Developing A Net Zero Energy Home: Solutions And Challenges

Selection of Low Carbon Construction Materials

Construction sector being one of the oldest sector of the economy utilized a greater percentage of energy produced on earth. A  net zero carbon emission building is usually attained on the condition that the overall amount of energy utilized annually by a building is almost similar to the measure of renewable energy that a given house produces on its actual boundaries (Steg, 2008). This may be achieved mainly by the reduction of the use of fossil fuels and any processes that lead to the emission of greenhouse gases in the building of the house/construction materials, repairs, and maintenance of the home (Abrahamse, 2005). There are several technologies in zero carbon design as discussed in the report which include selection of materials which may be classified as low carbon emitting, using modern and more efficient construction methods, reducing consumption  by using appliances that save energy, supplementing power using renewable sources of energy and finally recycling or reusing various products (Ameli & Brandt, 2015). It is key to note that zero carbon emission homes utilize energy mostly national electrical grid system and should on other hand return almost a similar amount of power in most cases.

This report aims in identifying solutions of developing a net zero energy home by identifying the causes of carbon emission by having two buildings with different material selection; one named YH and the other one is RH. This will help us calculate the embodied carbon energy produced by both the houses and the cost of saving determined when we use renewable sources of energy (Van den Bergh, 2008). The report will conclude by giving possible solutions that will help in achieving a net zero energy home and the challenges encountered during this process.

This can be done using two options in the building sector. These include the use carbon sink and low carbon material. For this case, we will consider the use of low carbon materials.

Below are sources of embodied carbon:

Low carbon materials are manufactured mainly with material, which are usually recycled and hence reduce the total amount of embodied carbon. There are many examples of low carbon materials, which can be used as an alternative recently (Anderson & Shiers, 2009). These materials include: Blended Cements, fly ash blocks, mud blocks for masonry, rammed earth walls etc.

Innovative construction processes will involve an adjustment of several components of the building to output conditions that lead to net zero emissions. These will include changing the design of the building to consider the following factors: day lighting, envelope airtightness, optimizing microclimate and natural ventilation, radiant cooling, under floor air supply and reducing window to wall ratio (Balzani & Armaroli, 2010). Other factors include the orientation of the home.
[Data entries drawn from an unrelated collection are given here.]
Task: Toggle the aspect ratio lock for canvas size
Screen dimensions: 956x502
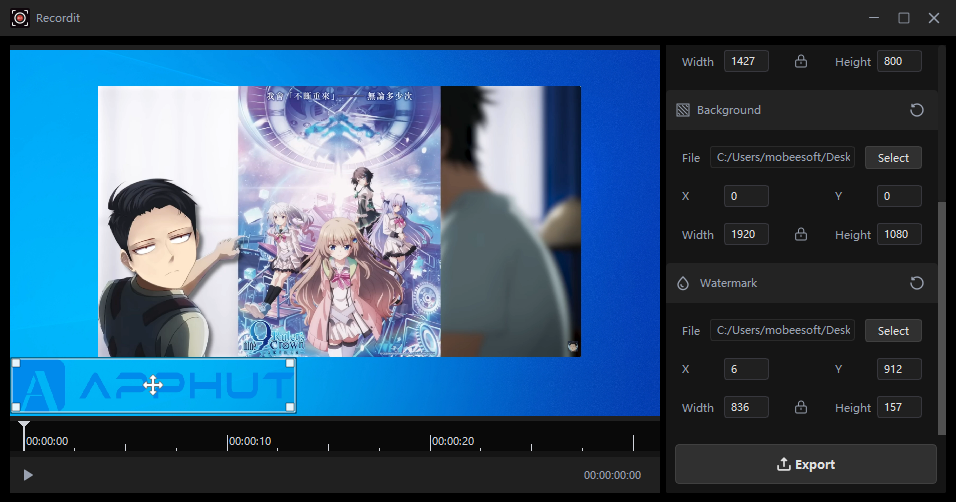Action: (801, 62)
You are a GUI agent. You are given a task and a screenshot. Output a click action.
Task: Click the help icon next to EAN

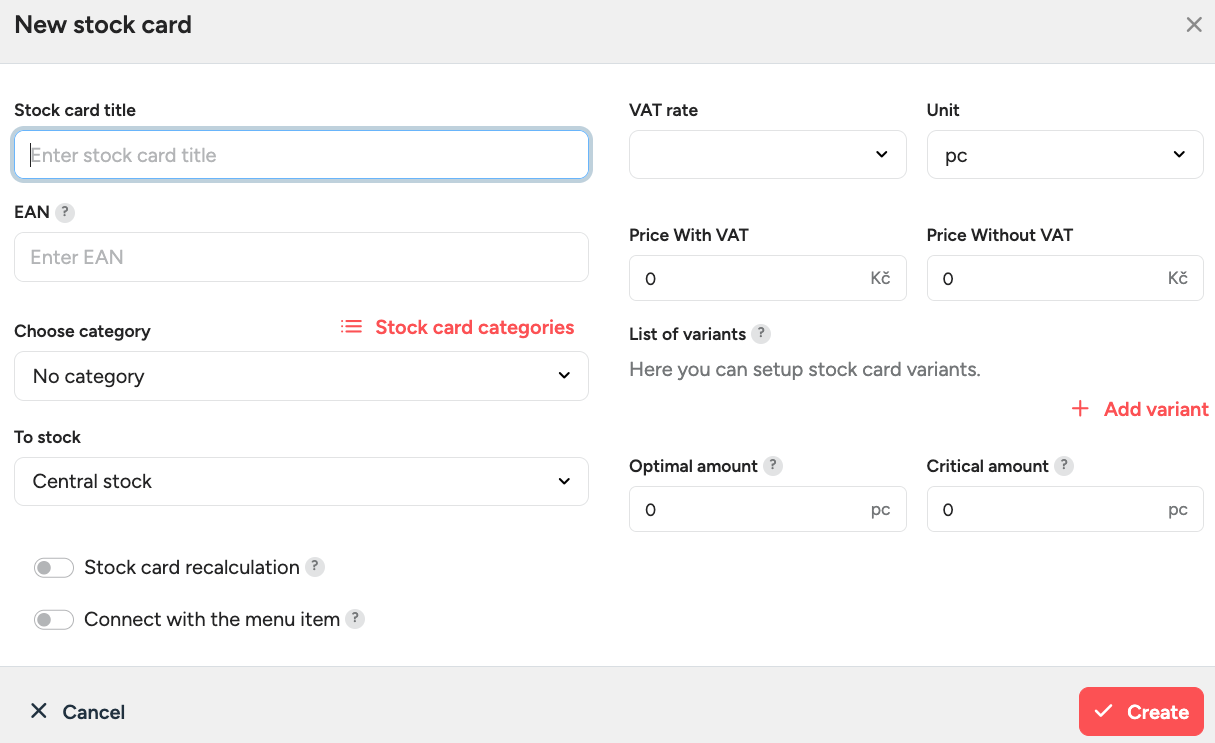click(65, 212)
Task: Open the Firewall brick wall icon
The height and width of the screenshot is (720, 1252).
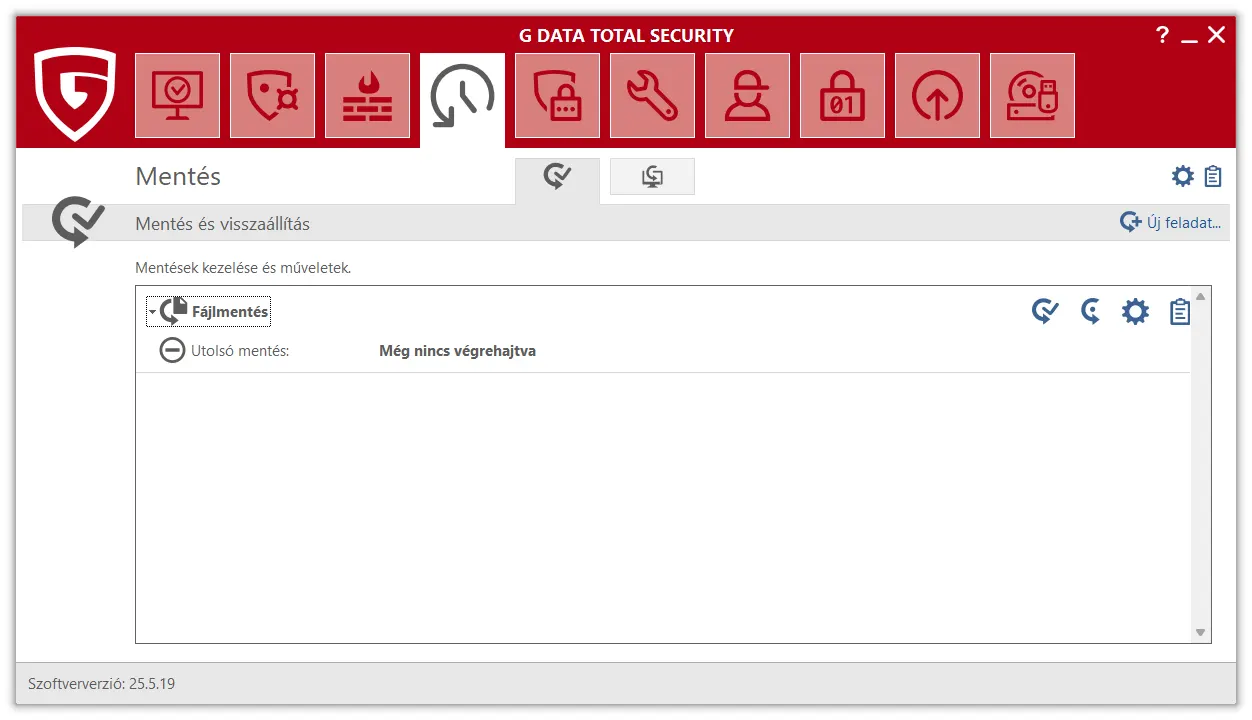Action: click(367, 96)
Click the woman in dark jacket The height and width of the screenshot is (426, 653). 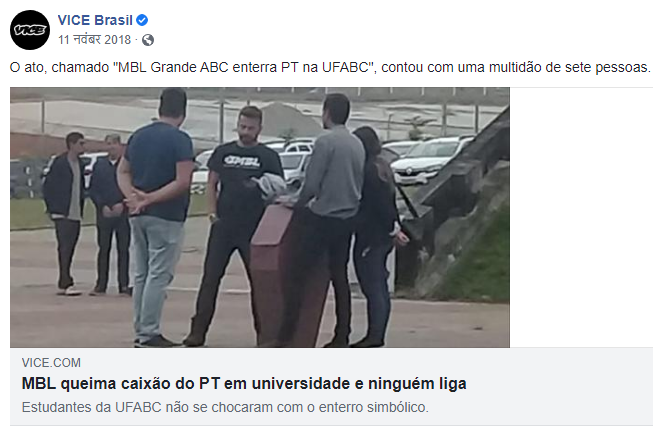point(375,237)
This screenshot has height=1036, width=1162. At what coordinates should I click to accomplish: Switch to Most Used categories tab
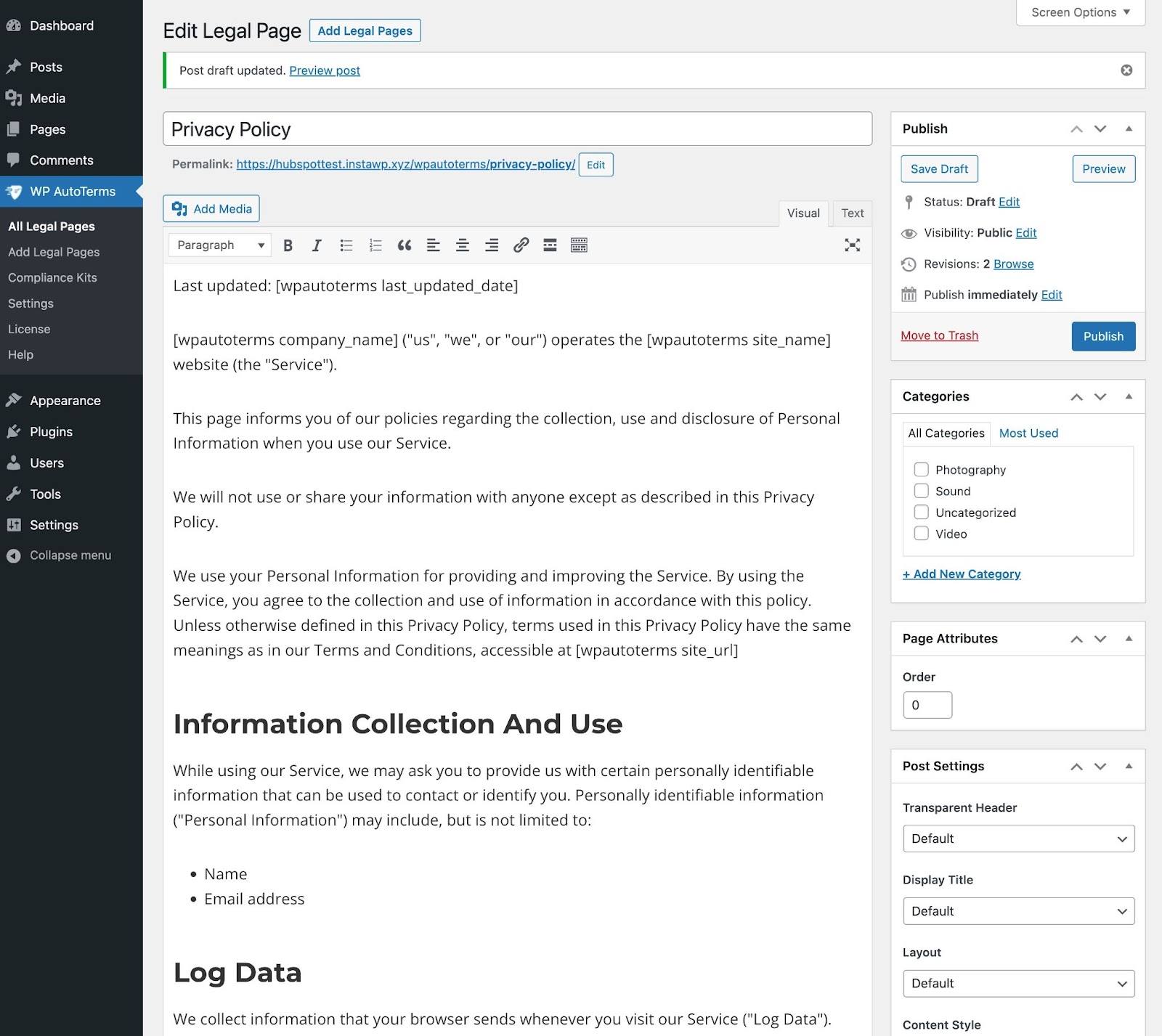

For example if for the case of a given home that the winds are from east-west direction, in order to achieve proper ventilation the building’s longer axis will on the north-south direction.

Innovative Construction Process

Rainwater collection have is a common practice that have been adopted all over the world. A tank is strategically placed to collect water from the roof and preserved for use in the house e.g. for toilet purpose.

Renewable energy is referred to as energy usually tapped from renewable resources, which occur naturally and infinitely replenished throughout .They, include sunlight energy, wind energy, tides, and waves. In the case of a home setting, the renewable sources of energy to be used are wind and sunlight (Bergh, 2008). Sunlight provides solar energy, which is normally, tapped automatically using a wide range of devices such as a solar heater, photovoltaic, concentrated solar power etc. (Balzani, 2010). Photovoltaic system works by making use of the photoelectric effect to convert light into electrical direct current. Wind power is harnessed by running turbines, which range from around 600KW to 5MW (Goswami, 2006). Other renewable sources of energy that can be used in a household setting include bio mass energy.

Recycle and Reuse

There are several materials in a building setting that can be recycled and reused. The two main components are water and building materials. Water may be purified to be used for agriculture, cleaning or flushing the toilet. Waste such as plastic bags can be reused after cleaning and hence reducing the amount of solid wastes (Borenstein, 2008). It is also important to separate solid wastes into various categories so waste material such as plastics can be recycled hence reducing the amount of carbon emissions

current house that need to be redesigned to get an improve RH that has net zero energy. My house is model 16 located in Melbourne. Below is the plan

YH detail construction material 

The materials for YH were defined in the energy plus software. My choice of material selection include:

1. Brick veneer
2. Wall insulation
3. Ceiling plasterboard
4. Ceiling insulation
5. Wall plasterboard
6. Carpet
7. Concrete slab
8. Ceramic floor in the wet areas
9. Door material

The image below shows how this materials were defined in energy plus software.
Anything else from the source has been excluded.